Stored items

▼

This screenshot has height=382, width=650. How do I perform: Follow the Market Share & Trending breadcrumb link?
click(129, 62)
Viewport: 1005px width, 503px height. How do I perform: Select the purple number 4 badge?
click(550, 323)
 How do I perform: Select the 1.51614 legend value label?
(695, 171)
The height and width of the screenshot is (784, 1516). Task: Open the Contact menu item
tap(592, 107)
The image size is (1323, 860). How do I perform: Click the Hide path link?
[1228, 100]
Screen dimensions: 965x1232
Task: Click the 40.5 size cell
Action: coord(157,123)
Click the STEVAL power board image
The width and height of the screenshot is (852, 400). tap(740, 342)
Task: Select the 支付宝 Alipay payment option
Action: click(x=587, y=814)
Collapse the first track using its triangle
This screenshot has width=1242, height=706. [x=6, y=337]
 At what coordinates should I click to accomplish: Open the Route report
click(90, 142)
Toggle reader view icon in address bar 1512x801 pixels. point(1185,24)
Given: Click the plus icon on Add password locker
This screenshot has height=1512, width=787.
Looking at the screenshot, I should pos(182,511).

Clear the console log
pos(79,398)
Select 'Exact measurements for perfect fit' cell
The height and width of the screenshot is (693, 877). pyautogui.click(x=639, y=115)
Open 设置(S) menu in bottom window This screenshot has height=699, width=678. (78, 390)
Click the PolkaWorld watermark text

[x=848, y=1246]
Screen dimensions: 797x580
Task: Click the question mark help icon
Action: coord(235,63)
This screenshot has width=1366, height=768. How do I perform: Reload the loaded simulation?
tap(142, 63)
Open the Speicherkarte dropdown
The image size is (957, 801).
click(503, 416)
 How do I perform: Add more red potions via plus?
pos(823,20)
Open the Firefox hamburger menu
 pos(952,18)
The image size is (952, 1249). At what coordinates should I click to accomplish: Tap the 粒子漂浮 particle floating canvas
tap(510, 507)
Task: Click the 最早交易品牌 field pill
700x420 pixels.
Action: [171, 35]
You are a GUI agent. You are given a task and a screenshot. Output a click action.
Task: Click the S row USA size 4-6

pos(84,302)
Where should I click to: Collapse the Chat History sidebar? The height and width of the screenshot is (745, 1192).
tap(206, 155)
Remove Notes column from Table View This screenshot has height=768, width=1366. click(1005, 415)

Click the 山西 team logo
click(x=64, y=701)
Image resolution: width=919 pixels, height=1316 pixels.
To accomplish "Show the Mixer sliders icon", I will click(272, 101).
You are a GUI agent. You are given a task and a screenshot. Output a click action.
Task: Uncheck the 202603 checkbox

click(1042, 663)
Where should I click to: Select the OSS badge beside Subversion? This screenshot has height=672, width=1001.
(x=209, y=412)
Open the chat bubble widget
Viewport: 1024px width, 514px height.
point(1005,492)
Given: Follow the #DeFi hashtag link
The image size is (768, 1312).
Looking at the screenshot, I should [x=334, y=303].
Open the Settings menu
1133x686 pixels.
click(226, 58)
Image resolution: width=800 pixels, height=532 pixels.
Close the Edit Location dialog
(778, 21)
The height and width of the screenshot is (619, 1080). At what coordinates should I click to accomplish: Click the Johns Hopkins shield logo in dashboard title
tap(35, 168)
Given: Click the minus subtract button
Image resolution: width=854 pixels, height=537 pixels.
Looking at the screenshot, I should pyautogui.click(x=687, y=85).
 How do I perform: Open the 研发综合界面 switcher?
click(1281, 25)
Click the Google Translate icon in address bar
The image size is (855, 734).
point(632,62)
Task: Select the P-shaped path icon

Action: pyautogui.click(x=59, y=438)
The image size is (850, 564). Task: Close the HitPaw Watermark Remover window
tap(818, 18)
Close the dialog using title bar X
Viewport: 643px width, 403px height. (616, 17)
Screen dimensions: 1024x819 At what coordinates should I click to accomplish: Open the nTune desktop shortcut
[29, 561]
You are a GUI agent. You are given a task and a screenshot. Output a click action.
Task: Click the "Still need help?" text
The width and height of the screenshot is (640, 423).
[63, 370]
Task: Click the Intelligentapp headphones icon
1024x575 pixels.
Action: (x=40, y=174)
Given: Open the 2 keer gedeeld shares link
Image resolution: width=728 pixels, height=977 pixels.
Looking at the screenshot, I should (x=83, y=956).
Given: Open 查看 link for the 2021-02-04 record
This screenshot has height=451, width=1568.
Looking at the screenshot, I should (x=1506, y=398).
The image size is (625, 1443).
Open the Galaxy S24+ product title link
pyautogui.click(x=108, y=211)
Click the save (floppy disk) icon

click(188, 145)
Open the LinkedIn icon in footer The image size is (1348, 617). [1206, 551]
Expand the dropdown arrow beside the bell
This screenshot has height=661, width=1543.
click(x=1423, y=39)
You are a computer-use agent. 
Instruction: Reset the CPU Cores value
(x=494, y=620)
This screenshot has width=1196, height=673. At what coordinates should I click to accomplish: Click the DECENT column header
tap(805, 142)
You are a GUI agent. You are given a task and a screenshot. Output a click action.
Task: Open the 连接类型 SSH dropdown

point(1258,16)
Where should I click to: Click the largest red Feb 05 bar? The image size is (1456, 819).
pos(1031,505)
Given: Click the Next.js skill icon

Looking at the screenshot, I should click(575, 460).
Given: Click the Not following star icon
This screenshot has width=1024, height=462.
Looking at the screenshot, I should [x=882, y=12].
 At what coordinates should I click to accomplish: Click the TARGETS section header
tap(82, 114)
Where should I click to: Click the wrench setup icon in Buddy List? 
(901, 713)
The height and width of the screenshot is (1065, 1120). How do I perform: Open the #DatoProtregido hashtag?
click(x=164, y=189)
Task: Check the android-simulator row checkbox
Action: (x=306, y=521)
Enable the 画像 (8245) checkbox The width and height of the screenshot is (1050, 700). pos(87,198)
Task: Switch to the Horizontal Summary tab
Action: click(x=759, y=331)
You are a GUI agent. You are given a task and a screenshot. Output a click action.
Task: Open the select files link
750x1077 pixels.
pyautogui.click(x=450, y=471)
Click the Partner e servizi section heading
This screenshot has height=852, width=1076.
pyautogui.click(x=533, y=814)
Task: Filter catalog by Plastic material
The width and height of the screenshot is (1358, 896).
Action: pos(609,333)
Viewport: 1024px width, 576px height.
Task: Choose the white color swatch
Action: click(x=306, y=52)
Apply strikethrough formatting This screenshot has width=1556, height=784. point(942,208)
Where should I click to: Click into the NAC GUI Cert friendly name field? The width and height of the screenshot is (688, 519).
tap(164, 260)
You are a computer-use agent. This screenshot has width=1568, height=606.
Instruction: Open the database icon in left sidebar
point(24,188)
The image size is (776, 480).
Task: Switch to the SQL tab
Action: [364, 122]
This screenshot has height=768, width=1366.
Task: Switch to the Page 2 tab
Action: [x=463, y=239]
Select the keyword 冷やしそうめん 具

▲

**EXERCISE INSTRUCTIONS:**
Where a line in the entries holds "address", copy that line.

**OUTPUT BELOW:**
Toggle reader view icon in address bar 1512x801 pixels. point(1185,24)
Click the Google Translate icon in address bar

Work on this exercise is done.